-------- TEXTO EXTRAÍDO --------

Es muy fácil adherir a la víctima, un pibe bueno seleccionado por una turba violenta capaz de matar, deseosa de matar. Fue Fernando, pero podría haber sido cualquiera: un repartidor en moto, un patovica menos ducho de algún garito veraniego, otro pibe menos bueno, otro cancherito que le gustara la camorra. Pero fue Fernando y el asesinato fue intencional. Eso facilita la adherencia emotiva.
Tengo un fuerte rechazo hacia aquellos que salen a cometer este tipo de ataques violentos. Más fuerte cuando se tratan de ataques en patota y todavía más cuando la violencia es indiscriminada. O, mejor dicho, buscando víctimas vulnerables o relativas a crímenes de odio. Un fenómeno nada nuevo y con suertes muy dispares ante la justicia.
Intercambiando sobre el tema, debatiendo, discutiendo sobre este asunto, he intentado ponerme en distintos lugares. Porque la actitud censuradora aparece muy fácil: putear a los porteros de la discoteca que entregaron a Fernando a una paliza asegurada; a los testigos que no atinan a proteger al más débil; a los progenitores de estos engendros; a los progenitores de los amigos de Fernando; a los progenitores de los testigos que no reaccionaron; a quienes pasaron por la formación de todos estos personajes de la historia: docentes, catequistas, familiares, entrenadores, amistades, compañeros de trabajo, de colegio, del club, vecinos. De golpe me daba cuenta que este hecho forma parte de ese tejido, de esas redes que se entrecruzan, que se superponen.

--------

#### TAREA A
Enumere a quienes, según el texto sobre el asesinato de Fernando, podrían haber sido la víctima en su lugar.

-------- DATOS EXTRAÍDOS --------

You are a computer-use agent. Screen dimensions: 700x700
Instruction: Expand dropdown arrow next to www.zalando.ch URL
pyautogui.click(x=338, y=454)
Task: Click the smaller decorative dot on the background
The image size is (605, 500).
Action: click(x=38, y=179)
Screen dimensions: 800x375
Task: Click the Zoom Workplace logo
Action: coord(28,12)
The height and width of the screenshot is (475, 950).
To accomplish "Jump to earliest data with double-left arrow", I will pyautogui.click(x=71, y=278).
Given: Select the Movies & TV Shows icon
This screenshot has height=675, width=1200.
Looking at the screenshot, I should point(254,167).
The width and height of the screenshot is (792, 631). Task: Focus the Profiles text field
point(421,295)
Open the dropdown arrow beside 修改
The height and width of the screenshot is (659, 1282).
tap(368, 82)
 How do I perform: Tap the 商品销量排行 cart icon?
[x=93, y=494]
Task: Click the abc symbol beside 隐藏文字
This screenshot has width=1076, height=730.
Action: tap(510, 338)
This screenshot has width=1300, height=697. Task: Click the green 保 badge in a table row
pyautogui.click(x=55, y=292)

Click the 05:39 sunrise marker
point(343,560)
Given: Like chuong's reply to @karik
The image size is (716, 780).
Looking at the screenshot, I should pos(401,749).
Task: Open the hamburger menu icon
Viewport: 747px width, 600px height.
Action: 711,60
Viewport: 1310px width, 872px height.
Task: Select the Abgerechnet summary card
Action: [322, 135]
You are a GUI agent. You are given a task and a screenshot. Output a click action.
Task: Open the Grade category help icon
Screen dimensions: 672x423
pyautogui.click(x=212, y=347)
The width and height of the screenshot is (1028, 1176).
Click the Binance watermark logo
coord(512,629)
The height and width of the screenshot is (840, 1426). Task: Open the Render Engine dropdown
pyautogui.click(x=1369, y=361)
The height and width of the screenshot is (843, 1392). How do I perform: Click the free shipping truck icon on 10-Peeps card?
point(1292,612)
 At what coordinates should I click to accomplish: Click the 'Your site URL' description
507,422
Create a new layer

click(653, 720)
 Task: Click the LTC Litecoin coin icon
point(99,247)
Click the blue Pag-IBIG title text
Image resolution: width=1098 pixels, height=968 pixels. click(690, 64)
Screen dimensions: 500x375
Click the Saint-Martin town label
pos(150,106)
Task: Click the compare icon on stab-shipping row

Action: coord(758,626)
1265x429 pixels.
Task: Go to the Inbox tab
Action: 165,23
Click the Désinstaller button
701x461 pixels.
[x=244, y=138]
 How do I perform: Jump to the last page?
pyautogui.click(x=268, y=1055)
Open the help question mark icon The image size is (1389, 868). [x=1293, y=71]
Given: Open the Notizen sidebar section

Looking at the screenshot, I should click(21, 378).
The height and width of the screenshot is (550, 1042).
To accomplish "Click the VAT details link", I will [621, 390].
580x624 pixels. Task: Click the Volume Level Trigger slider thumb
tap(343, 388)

--------

#### TAREA B
Transcriba las entradas desde la primera línea hasta la que contiene "will pyautogui.click(x=71, y=278).", con ambos extremos incluidos.

#### RESPUESTA ESCRITA A
- Un repartidor en moto
- Un patovica menos ducho de algún garito veraniego
- Otro pibe menos bueno
- Otro cancherito que le gustara la camorra

#### RESPUESTA ESCRITA B
You are a computer-use agent. Screen dimensions: 700x700
Instruction: Expand dropdown arrow next to www.zalando.ch URL
pyautogui.click(x=338, y=454)
Task: Click the smaller decorative dot on the background
The image size is (605, 500).
Action: click(x=38, y=179)
Screen dimensions: 800x375
Task: Click the Zoom Workplace logo
Action: coord(28,12)
The height and width of the screenshot is (475, 950).
To accomplish "Jump to earliest data with double-left arrow", I will pyautogui.click(x=71, y=278).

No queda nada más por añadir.